It must be a great time to be a reader of Young Adult fiction. YA is one of the most vibrant fiction markets still going strong, and is consequently drawing a much higher cadre of author than before. This is especially true for fantasy series. Harry Potter, The Dark is Rising, His Dark Materials and Twilight have all been huge cross-market sellers and have managed to garner a degree of critical attention.
One of the newer kids on the YA Fantasy block is Derek Landy, whose Skulduggery Pleasant books have begun to accumulate a following stateside after appearing in their country of origin, Ireland.
The premise is simple: When Stephanie Edgely's uncle, renowned horror writer Gordon Edgely, dies, Stephanie suddenly finds out that Gordon's stories were real, and a world of magic and intrigue lies just outside of our everyday reality. Her guide through this world of enchantment and horrors is Skulduggery Pleasant, a living skeleton who also happens to be a class A gumshoe.

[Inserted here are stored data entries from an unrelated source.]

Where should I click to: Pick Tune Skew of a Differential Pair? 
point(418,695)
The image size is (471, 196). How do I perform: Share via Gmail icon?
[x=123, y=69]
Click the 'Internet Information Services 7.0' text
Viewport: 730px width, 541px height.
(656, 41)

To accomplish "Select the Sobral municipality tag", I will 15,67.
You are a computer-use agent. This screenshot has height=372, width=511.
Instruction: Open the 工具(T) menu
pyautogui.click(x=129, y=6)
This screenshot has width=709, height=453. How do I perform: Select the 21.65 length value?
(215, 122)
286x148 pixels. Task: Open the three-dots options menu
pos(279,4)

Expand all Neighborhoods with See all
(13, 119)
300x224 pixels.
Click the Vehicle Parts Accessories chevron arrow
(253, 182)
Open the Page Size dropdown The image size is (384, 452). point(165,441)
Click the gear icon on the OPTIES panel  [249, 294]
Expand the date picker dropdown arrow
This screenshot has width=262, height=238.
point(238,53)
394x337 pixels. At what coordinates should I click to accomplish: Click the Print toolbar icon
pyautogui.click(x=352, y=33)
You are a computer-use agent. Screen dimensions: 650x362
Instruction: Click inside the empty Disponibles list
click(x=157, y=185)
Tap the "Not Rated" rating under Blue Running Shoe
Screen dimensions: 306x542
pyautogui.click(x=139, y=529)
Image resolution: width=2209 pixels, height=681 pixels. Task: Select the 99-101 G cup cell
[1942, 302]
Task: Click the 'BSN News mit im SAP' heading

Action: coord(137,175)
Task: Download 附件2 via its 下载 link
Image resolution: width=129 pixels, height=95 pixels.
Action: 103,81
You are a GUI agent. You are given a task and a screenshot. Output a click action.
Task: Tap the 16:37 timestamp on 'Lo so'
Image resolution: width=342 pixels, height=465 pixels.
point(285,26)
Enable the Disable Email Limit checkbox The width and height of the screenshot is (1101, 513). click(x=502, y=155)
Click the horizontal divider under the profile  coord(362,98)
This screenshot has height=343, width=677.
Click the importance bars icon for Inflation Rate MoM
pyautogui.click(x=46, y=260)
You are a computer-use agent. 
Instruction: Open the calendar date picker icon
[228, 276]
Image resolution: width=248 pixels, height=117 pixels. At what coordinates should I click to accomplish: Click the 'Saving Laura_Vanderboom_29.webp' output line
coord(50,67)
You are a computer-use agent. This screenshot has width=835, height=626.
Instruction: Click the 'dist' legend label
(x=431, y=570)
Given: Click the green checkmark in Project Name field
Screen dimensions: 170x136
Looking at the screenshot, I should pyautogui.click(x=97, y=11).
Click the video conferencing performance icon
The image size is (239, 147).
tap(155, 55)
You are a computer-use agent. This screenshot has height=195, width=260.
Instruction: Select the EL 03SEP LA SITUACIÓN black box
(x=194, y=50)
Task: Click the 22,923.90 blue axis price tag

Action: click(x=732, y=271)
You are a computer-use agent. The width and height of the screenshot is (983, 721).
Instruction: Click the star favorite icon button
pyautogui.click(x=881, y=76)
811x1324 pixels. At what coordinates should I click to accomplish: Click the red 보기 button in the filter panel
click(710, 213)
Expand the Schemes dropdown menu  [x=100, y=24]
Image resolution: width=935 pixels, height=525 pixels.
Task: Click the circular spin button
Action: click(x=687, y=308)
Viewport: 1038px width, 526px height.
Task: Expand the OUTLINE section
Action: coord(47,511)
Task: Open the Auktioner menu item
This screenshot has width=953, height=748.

The world of the books is fairly standard for fantasy novels. There are the good guys, largely affiliated with The Sanctuary, the ruling body of the magical world. There are the bad guys, a shifting cadre of villains seeking to do what villains do, upset the balances, horde the power, subjugate the weak, slaughter the innocent, etc. etc. Most of their plans revolve around bringing back ancient evil beings called The Faceless Ones who were banished to another dimension many years ago.
There were also ancient good being called, conveniently, The Ancients. If you're thinking a certain young female protagonist might just have a connection with these beings, you may be on to something.
The novels are greatly enriched with a cast of colorful side characters. There are some typical fantasy creatures, vampires, wizards, trolls, but there are also some more unusual touches, such as an appearance by English folklore character Spring Heeled Jack or an eyeless good old boy from Texas who can travel through the ground and has a nasty affection for a straight razor.